Blink – there’s five more, hanging upside down like possums from your exhaust pipe. Blink – there’s a dozen more, square-dancing on your hood.

Blink, blink – now they’re inside the car, giving you the middle finger and pressing their butt cheeks against the glass.

Don’t get me wrong – I’m all for children, provided that they’ve had their shots and are properly leashed. But had I known our neighbors would be so, uh, prolific, I would have invested in some more solid fencing.

The most challenging part of dealing with our neighbors’ several hundred children is the fact that I’m expected to act like a mature adult regardless of the situation. As my monthly columns attest, I have difficulty acting like an adult under normal circumstances, let alone when, say, a pair of snot-nosed 7-year-olds are trying to pee on my dog through the fence.

“Hey, guys” I say, trying my hardest not to pee back on them. “Waddya say you stop trying to pee on my dog? Huh? Wouldn’t that be nice? To not pee on my dog?”

“Arf, arf, arf!” says one of the children, subtly shifting his line of fire closer to my shoe.

"I have a penis!" yells the other, and sticks his tongue out at me.

“Yes, yes, I can see that,” I say. “How about not using it to pee on my dog?”

“Your belly’s fat, but your legs are skinny,” observes the first boy.

“I have a pee-ee-eenis!” yells the second boy.

"Oh yeah? Well, I have two!" I yell back. “Now get out of here before I call the police and they arrest you and break your toys and never let you see your parents again!”

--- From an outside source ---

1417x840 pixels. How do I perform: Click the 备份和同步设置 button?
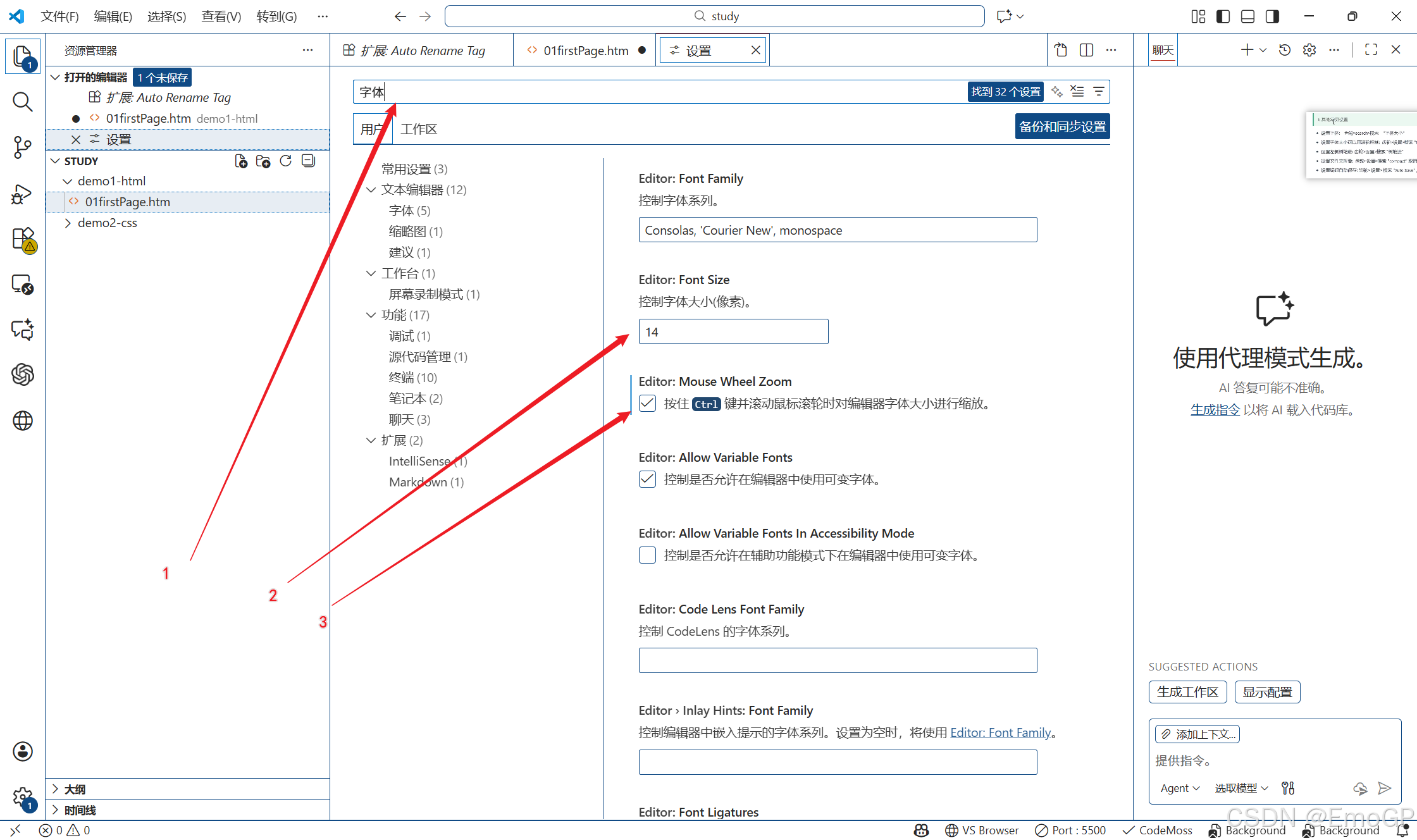pos(1062,127)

The boys stare at me in disbelief for a moment before running into their house. I take a few seconds to enjoy my triumph before realizing that there’s just no way I could sound cool bragging to my friends that I totally scared the crap out of two 7-year-olds. Then I start thinking about the phone call I’ll be receiving from the police later that night. “You told them you had two what?”

Sure, maybe I was able to solve the problem of those two particular boys trying to pee on my particular dog, but what about the other few hundred kids? Lord only knows what they’ll try to pee on when I’m not looking.

I tried launching a counter-offensive. I hid just inside my door, armed with a secret weapon. I threw the cat outside as collateral damage and waited until the children gathered around it, holding knives and forks in their dirty little fists, their red eyes rolling around in their heads like marbles. That’s when I unleashed the dog. He plowed through the mass, tossing their little bodies in every direction. They scrambled out of the yard, but not before our brave little Jack Russel debriefed at least half a dozen of them. Tiny underoos were scattered across the lawn.

But it was, and remains, a losing battle. Even as I lie in bed at night thinking of ways to take the kids out, I can hear them scampering across my roof like fat squirrels with a sugar buzz. But I look at it this way: at least they’re not old enough to watch porn in the middle of the night.